Older blog entries for slamb (starting at number 57)

24 Mar 2007 (updated 24 Mar 2007 at 10:17 UTC) »
make oddities

I'm trying to correctly express the dependencies for running yacc, which produces multiple targets from a single invocation. Let's start with a rule from racoon2's lib/Makefile.in:


.y.c:
        $(YACC) $(YFLAGS) $<
        mv -f y.tab.c cfparse.c

There are three problems with this:

  • it has a hardcoded filename in a pattern rule,
  • it has an intermediate file with a generic filename, which causes problems when run in parallel. I use make -j4...this gets run in parallel if there are multiple .y files, and in a non-obvious case I'll mention below
  • It doesn't mention the y.tab.h target that other files (cftoken.o) depend on.

As far as I see, there's no way to express to make the generic intermediate file problem. The best you could do is to use lockfile(1).
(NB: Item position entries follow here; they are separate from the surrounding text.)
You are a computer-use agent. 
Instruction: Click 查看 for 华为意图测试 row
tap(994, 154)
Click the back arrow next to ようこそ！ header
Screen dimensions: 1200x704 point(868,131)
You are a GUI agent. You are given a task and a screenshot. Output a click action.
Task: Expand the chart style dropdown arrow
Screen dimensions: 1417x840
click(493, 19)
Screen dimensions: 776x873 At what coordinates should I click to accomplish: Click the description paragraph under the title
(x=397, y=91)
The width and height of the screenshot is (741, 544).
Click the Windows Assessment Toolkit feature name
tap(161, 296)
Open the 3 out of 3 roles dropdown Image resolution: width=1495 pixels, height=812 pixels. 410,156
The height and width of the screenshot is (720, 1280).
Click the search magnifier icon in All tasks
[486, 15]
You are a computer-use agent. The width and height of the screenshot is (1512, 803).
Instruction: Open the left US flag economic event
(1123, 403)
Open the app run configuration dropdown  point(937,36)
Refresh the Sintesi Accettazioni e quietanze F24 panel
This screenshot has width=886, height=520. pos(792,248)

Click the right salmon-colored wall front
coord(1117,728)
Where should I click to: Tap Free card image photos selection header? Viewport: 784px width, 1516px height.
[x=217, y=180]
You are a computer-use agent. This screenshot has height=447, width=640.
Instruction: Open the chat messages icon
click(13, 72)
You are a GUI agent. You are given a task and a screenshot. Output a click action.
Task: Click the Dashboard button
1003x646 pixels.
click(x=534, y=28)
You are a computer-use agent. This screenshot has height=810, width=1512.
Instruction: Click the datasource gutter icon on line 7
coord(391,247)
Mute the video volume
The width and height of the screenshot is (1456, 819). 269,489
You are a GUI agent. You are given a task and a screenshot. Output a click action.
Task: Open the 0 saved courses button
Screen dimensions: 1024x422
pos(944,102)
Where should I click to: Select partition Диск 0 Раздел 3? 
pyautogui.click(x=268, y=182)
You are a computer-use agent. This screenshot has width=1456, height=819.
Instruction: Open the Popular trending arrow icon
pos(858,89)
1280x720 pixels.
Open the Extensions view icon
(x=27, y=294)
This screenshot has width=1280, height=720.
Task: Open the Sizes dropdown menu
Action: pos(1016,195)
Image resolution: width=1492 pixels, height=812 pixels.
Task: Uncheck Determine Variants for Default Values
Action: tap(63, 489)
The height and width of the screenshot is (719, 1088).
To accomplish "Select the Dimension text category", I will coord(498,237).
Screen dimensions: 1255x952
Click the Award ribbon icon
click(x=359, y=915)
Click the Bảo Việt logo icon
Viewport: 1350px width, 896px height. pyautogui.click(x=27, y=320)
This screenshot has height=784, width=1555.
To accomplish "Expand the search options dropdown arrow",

But it's not universally available, and if I'm going to try convincing a project to switch to tools not universally available, I might as well just try for bison, which produces unique filenames directly. Now my rule can look like this:


%.tab.c %.tab.h: %.y
	$(BISON) $(YFLAGS) $<

This works under GNU make, and almost works under BSD make. The problem there is that it's run twice. Easy to see with a test file:


.PHONY: all
all: foo.out1 foo.out2


%.out1 %.out2: %.in lockfile -r0 mylock touch $*.out1 $*.out2 sleep 1 rm -f mylock

clean: rm -f mylock foo.out[12]

It works with gmake but fails with bsdmake. And here's something odd: replace that pattern rule with a static one...


foo.out1 foo.out2: foo.in
	lockfile -r0 mylock
	touch foo.out1 foo.out2
	sleep 1
	rm -f lock

...and GNU make fails, too. A non-intuitive difference between static and pattern rules: static rules use multiple targets on a line to say that both targets are made with similar commands (but different $@), while a pattern one says that both targets are made with the exact same invocation.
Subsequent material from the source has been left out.